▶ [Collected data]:
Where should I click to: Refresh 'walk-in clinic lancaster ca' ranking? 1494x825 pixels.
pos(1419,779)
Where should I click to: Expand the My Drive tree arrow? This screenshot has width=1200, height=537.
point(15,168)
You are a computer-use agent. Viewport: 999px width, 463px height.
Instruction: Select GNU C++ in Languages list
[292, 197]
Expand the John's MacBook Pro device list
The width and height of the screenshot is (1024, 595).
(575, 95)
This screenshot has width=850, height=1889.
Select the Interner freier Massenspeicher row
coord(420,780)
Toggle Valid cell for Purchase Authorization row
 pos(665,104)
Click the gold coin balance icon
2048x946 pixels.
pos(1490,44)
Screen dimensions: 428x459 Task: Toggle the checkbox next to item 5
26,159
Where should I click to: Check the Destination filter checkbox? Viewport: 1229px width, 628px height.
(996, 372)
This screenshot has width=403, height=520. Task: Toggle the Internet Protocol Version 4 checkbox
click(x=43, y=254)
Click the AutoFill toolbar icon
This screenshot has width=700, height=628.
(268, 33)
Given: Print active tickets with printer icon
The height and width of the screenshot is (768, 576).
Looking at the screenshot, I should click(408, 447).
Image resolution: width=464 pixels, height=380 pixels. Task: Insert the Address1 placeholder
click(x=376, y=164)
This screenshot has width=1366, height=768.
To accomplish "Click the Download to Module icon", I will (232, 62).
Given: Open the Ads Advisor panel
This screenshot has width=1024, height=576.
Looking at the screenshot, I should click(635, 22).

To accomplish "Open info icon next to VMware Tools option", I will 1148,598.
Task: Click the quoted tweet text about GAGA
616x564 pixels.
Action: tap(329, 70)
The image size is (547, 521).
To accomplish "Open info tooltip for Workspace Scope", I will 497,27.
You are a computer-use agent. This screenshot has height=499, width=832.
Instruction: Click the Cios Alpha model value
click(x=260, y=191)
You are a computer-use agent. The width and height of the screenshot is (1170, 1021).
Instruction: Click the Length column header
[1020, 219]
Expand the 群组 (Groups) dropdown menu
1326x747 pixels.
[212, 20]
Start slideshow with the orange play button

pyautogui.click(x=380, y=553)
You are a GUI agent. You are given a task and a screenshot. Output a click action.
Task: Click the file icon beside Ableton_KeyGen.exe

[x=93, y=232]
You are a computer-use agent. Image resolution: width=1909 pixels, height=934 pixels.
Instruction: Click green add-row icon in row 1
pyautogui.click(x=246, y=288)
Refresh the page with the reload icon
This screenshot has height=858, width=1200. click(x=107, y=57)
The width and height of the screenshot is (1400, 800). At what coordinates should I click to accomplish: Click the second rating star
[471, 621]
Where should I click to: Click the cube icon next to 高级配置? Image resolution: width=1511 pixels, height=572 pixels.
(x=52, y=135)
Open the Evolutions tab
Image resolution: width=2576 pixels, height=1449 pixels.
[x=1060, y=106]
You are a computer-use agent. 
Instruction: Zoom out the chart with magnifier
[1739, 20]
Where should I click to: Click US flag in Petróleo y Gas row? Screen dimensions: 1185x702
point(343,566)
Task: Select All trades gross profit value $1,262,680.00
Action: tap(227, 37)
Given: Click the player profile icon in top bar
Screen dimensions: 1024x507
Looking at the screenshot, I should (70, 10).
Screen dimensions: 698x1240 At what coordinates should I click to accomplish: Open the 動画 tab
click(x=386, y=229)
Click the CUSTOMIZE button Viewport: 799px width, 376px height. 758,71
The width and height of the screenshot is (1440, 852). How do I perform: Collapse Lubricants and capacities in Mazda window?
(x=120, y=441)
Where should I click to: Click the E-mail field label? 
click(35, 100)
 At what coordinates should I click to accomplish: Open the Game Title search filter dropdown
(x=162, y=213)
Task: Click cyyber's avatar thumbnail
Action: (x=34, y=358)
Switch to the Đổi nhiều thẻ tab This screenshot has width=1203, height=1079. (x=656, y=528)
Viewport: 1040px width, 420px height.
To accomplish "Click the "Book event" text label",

▶ [BRIEF]: What is needed is an exact copy of the lines above, from the one containing "1326x747 pixels." through the one containing "Given: Click the", with nothing added.

▶ [TASK RESULT]:
1326x747 pixels.
[212, 20]
Start slideshow with the orange play button

pyautogui.click(x=380, y=553)
You are a GUI agent. You are given a task and a screenshot. Output a click action.
Task: Click the file icon beside Ableton_KeyGen.exe

[x=93, y=232]
You are a computer-use agent. Image resolution: width=1909 pixels, height=934 pixels.
Instruction: Click green add-row icon in row 1
pyautogui.click(x=246, y=288)
Refresh the page with the reload icon
This screenshot has height=858, width=1200. click(x=107, y=57)
The width and height of the screenshot is (1400, 800). At what coordinates should I click to accomplish: Click the second rating star
[471, 621]
Where should I click to: Click the cube icon next to 高级配置? Image resolution: width=1511 pixels, height=572 pixels.
(x=52, y=135)
Open the Evolutions tab
Image resolution: width=2576 pixels, height=1449 pixels.
[x=1060, y=106]
You are a computer-use agent. 
Instruction: Zoom out the chart with magnifier
[1739, 20]
Where should I click to: Click US flag in Petróleo y Gas row? Screen dimensions: 1185x702
point(343,566)
Task: Select All trades gross profit value $1,262,680.00
Action: tap(227, 37)
Given: Click the player profile icon in top bar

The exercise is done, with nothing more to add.